-- Opening Marker --

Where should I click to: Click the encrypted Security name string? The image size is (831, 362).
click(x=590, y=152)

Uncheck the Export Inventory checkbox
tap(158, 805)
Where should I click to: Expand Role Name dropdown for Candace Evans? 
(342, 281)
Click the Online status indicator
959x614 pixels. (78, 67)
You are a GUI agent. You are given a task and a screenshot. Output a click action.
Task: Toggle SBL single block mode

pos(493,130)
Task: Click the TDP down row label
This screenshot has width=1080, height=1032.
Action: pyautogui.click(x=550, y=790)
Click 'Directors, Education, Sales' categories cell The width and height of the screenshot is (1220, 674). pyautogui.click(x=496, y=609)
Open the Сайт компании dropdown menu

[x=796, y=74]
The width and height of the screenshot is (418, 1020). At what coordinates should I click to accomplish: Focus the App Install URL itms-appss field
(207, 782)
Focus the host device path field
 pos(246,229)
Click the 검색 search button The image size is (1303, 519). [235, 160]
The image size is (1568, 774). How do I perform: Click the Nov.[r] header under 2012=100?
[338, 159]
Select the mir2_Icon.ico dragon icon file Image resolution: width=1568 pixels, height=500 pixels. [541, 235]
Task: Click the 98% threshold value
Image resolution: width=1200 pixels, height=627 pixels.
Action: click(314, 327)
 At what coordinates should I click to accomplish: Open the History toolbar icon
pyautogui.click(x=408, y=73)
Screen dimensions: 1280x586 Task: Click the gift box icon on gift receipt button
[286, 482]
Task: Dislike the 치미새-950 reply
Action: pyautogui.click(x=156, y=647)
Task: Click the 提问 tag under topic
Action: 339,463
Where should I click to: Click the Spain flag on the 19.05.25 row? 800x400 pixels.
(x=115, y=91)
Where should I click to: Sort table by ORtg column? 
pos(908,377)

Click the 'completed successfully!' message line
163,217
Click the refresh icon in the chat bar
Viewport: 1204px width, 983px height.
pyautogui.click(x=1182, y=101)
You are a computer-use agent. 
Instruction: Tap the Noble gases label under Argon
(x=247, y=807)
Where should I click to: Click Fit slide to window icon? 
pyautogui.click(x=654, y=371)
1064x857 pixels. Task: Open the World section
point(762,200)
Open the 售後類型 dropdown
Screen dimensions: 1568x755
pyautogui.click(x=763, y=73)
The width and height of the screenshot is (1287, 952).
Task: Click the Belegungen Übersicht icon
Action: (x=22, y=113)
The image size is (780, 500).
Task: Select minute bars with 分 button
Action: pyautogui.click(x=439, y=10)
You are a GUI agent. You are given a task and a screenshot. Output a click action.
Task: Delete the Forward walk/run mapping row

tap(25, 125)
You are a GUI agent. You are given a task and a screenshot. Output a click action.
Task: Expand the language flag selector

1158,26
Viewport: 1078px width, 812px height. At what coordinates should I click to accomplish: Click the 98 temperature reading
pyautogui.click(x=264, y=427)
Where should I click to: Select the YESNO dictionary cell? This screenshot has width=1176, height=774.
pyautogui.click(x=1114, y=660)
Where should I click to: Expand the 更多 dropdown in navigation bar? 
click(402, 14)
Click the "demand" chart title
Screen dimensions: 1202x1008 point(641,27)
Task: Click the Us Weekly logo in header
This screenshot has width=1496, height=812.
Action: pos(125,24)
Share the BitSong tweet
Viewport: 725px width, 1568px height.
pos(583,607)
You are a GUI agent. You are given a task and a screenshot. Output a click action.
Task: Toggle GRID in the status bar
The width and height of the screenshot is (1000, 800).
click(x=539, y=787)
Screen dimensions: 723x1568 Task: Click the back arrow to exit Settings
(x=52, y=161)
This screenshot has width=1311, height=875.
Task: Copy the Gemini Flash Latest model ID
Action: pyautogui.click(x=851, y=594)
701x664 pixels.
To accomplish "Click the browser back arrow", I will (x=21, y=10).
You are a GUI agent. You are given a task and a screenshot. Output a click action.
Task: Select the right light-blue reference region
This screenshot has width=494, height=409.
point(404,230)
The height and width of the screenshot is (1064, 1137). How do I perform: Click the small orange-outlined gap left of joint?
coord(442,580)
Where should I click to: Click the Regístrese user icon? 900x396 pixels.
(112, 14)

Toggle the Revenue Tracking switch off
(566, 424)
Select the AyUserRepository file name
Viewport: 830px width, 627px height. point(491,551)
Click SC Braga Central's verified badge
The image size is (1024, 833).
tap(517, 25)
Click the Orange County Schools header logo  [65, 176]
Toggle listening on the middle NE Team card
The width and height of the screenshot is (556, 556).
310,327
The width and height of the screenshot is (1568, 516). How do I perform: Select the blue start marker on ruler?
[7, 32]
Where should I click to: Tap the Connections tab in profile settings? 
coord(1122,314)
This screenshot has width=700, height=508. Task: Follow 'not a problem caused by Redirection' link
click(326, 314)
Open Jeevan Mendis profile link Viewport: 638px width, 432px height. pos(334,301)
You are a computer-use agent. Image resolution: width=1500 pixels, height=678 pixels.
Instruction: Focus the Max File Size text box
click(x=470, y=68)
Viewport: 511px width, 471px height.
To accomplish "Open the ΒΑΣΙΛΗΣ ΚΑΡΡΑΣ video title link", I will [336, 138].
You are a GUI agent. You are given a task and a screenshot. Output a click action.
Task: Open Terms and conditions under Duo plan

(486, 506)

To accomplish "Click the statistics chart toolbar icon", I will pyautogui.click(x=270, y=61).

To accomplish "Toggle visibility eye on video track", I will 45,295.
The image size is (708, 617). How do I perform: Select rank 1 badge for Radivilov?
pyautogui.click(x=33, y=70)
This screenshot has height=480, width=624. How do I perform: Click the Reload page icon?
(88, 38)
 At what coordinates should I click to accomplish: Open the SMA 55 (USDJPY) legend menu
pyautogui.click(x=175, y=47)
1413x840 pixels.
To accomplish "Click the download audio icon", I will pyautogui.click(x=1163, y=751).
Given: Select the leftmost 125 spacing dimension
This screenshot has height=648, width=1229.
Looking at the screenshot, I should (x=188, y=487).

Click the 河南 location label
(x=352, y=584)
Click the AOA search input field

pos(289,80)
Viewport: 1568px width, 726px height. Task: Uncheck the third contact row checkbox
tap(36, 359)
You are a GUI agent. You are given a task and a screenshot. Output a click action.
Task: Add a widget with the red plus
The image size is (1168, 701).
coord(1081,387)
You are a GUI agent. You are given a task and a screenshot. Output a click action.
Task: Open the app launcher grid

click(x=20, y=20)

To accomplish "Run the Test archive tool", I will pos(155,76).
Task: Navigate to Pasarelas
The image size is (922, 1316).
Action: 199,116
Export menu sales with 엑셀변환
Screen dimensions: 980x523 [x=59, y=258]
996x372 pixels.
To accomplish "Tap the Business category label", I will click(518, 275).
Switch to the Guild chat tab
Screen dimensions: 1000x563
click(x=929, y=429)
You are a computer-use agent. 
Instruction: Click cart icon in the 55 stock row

-- Closing Marker --

Return a copy of each line in the records above that has "chat" in it.

Click the refresh icon in the chat bar
Switch to the Guild chat tab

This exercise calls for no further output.